Professor Maura Adshead, Head of UL Engagement and Associate Professor of Politics, reflects on UL's engagement with Limerick City and County Council to change the face of local government in Ireland

On May 24th, 2019, Limerick was the first – and so far, the only – county in Ireland to establish a directly elected Mayor with executive functions.

On foot of the result, the Minister of State for Local Government and Electoral Reform, John Paul Phelan TD, created an Implementation Advisory Group (IAG), comprised of representatives from across the social, economic and political spectrum in Limerick, to advise the Minister on how best to establish and shape the role of directly elected Mayor in Limerick.

The Group agreed that in order to ensure maximum support and buy-in for the new Mayoral role, a consultation process should be conducted to allow all stakeholders, including the citizens of Limerick City and County to contribute to the definition of a Directly Elected Mayor with Executive Functions.

In January 2020, the IAG and senior officials in the Department of Housing, Planning and Local Government, reached out to UL to see if we could help.

Arguably, my twin research interests in Irish politics and citizen engagement seemed a perfect fit for the challenge. But overall, this was a wonderful opportunity for UL too. In February, I was appointed as Head of UL Engagement and able to kick-start the new role with a creative partnership with Limerick Council, giving a perfect demonstration of how UL engagement can support Limerick innovation. As someone who is interested in demonstrating the excellent value for money that Irish Higher Education provides, this was a lovely opportunity to show the positive impact that partnering with UL can achieve.

More selfishly, what professor of politics doesn’t want to be involved in initiatives that support democratic practice and encourage people to take an interest in politics? All in all, this seemed like the perfect opportunity to demonstrate the potential for partnerships with UL.

I might have eaten my words: the pandemic was about to prove the power of partnership in ways that I had never imagined.


Our original plan for the consultation was to work with established and trusted local organisations and associations, who would share their networks, to help us to promote a series of ‘community conversations’ about the new Mayor. We would provide facilitation training and resources to encourage and record the participation, and in doing so enable a series of locally hosted consultations across the county. 

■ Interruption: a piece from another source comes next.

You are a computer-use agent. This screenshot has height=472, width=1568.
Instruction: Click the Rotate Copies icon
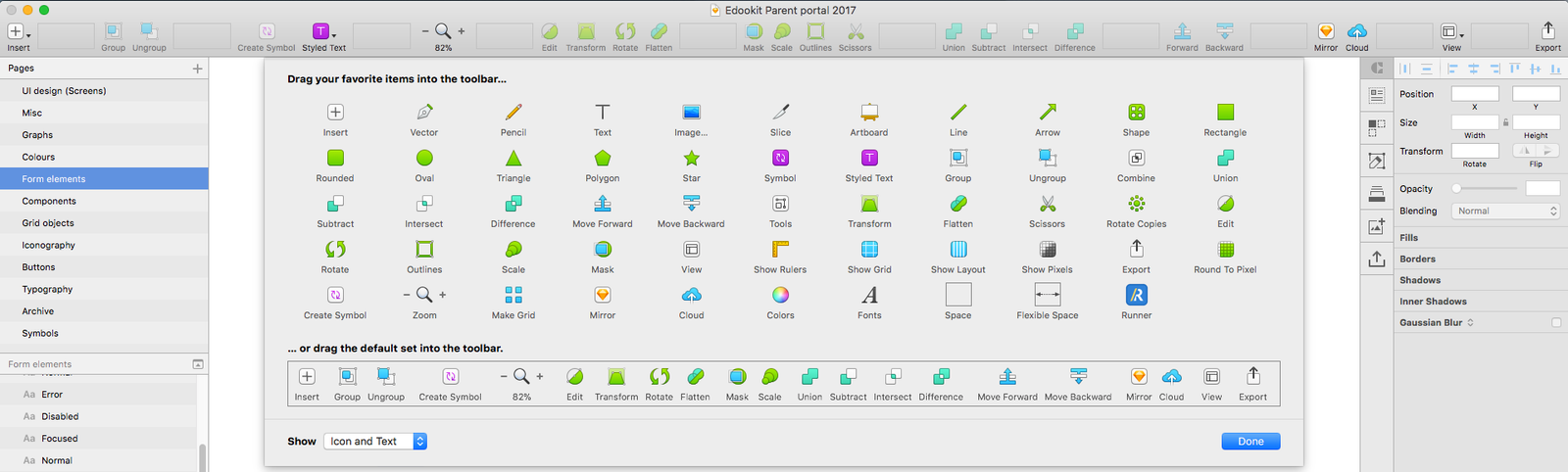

Using this common approach, we would gather all the feedback into a peoples’ report on the new mayoral role. The report needed to be completed by the summer if it was to be considered in subsequent legislation establishing the position. 

Essentially, the timeframe for our consultation coincided exactly with the outbreak of COVID-19 and all the restrictions that this entailed. Rather than abandon the consultation process, we were challenged to re-imagine and re-configure it for a move online in lockdown. 

Writing this piece in week two of the UL term, I think it’s safe to say that we now all know that the cliché is a truism: the impossible we do at once – it’s only the miracles that take a little longer! My summer crash course in online facilitation only foreshadowed what every lecturer and tutor is now doing as a matter of course in UL. 

And for this reason, it would be ridiculous to boast about all the things I’ve learned to do online. What I would like to crow about, is the wonderful support that I received throughout the summer from colleagues inside and outside UL and from community partners old and new. I never once contacted anyone for help without receiving an immediate and positive response. 

Because of the extremely tight timeframe for consultation—and the constraints of working in COVID-19 isolation, our design team was small and comprised of existing collaborative partners who had all worked together before on various community engaged initiatives. In addition to the UL engagement team and VPAASE office, we were supported by UL’s K4C mentors*; Limerick Youth Services; the Limerick Public Participation Network; and our collaborative partners in SME, e-Townz. 

Together, we built a website, designed explanatory videos and cartoons, and created survey materials for use online and offline. 

We hosted 21 facilitated community conversations online ourselves and provided the resources and toolkits for groups to host their own conversation with family or friends. In total 927 people from Limerick city and county participated, providing a robust evidence base for the report that we delivered to the IAG and Department of Housing, Planning and Local Government. 

You can find it all on the Limerick Council website:

I’m still stuck in the attic and I can’t lie, I’m getting a bit fed up with it now. But I know I’m not alone. I work with the best of colleagues from all across the university. UL Engagement is not about one programme or project or initiative, it’s about a culture and ethos of collaboration and commitment. 

The Limerick Mayor project showed me how much we can do – even from an attic. I don’t doubt, that in spite of COVID-19, we’ll all do a whole lot more before this virus is done with us.
-  Professor Maura Adshead

*The ’Knowledge for Change’ (K4C) network is a UNESCO sponsored global network of K4C trained Community Based Participatory Researchers. In 2019, UL was designated as the only UNESCO K4C hub in Ireland.